→ How to complete this task
Search the entries below for "profile" and copy each matching line.

→ Provided material
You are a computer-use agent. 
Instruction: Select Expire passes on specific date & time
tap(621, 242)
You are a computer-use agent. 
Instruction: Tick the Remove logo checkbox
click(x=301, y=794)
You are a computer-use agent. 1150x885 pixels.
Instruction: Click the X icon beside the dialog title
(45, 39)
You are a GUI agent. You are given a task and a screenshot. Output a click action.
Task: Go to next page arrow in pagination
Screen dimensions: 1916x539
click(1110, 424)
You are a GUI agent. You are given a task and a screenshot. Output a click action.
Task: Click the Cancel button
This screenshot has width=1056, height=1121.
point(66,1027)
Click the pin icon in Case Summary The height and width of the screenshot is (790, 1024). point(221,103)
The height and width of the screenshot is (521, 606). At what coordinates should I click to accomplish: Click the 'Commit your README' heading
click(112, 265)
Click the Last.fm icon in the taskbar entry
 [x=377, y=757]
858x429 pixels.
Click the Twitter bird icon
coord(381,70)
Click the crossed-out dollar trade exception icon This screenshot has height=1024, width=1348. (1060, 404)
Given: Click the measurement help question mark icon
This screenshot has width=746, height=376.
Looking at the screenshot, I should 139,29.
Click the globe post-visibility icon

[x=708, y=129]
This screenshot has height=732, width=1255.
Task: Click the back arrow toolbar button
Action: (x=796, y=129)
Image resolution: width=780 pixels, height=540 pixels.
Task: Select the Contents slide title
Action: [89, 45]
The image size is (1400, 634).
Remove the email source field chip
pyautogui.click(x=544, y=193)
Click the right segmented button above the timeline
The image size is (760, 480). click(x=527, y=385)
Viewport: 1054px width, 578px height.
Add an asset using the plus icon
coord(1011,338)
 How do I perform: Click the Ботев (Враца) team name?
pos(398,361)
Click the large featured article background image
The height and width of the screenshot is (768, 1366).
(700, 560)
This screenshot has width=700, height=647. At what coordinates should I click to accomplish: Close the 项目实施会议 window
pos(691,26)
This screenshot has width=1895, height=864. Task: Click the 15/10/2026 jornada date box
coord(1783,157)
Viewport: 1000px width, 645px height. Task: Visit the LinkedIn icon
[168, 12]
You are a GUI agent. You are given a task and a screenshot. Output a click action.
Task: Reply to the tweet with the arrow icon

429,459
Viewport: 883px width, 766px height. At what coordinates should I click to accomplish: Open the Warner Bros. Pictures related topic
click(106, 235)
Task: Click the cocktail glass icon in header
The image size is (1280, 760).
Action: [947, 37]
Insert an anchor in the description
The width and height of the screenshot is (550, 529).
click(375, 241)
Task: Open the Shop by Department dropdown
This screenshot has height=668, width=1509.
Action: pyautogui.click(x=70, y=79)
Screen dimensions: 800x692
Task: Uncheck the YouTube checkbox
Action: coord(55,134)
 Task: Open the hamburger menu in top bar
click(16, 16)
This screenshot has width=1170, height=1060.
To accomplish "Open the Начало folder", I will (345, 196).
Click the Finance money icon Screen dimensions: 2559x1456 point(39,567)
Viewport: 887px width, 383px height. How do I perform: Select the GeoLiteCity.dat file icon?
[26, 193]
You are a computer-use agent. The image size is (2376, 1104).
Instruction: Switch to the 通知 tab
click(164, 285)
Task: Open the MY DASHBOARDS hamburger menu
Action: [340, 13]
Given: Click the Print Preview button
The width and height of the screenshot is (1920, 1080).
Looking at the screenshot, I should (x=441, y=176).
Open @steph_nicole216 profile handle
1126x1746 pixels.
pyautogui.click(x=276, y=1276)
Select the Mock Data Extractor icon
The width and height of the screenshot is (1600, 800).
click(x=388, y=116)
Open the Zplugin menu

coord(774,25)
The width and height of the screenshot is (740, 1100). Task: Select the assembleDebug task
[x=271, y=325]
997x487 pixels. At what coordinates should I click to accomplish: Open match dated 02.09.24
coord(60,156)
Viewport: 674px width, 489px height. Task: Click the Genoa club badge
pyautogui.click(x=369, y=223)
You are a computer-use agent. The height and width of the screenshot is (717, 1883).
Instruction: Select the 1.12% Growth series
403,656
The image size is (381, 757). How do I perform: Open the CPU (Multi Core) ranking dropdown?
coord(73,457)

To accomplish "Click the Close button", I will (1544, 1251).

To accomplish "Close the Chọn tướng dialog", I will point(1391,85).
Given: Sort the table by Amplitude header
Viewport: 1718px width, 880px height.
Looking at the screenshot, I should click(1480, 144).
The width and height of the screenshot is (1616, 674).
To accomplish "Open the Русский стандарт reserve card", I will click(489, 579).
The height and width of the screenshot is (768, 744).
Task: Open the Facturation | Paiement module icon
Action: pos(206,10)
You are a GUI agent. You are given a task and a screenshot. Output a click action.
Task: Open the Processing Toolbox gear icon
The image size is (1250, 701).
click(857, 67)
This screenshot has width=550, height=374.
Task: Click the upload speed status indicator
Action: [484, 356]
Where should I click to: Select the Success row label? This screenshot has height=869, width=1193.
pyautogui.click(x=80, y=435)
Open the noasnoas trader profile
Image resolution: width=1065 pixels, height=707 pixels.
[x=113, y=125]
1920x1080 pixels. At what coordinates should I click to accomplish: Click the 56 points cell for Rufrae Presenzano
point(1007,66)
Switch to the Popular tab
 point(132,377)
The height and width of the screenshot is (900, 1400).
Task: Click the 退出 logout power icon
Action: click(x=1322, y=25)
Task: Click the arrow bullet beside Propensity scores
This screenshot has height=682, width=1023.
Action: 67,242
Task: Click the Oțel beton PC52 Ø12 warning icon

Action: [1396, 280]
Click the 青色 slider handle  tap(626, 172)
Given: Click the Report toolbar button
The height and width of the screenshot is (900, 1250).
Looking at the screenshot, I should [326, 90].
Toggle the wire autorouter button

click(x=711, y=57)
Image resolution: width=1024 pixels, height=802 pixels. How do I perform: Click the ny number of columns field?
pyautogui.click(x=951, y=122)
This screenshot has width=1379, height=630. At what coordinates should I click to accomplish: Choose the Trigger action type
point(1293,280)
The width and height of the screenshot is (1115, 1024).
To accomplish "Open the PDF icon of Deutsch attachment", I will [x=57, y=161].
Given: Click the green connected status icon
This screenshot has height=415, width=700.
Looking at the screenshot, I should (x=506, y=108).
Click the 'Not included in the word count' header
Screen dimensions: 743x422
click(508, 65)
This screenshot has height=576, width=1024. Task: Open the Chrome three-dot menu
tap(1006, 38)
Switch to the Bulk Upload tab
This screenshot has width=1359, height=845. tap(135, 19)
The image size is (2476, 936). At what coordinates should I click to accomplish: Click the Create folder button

→ Your response
Open @steph_nicole216 profile handle
Open the noasnoas trader profile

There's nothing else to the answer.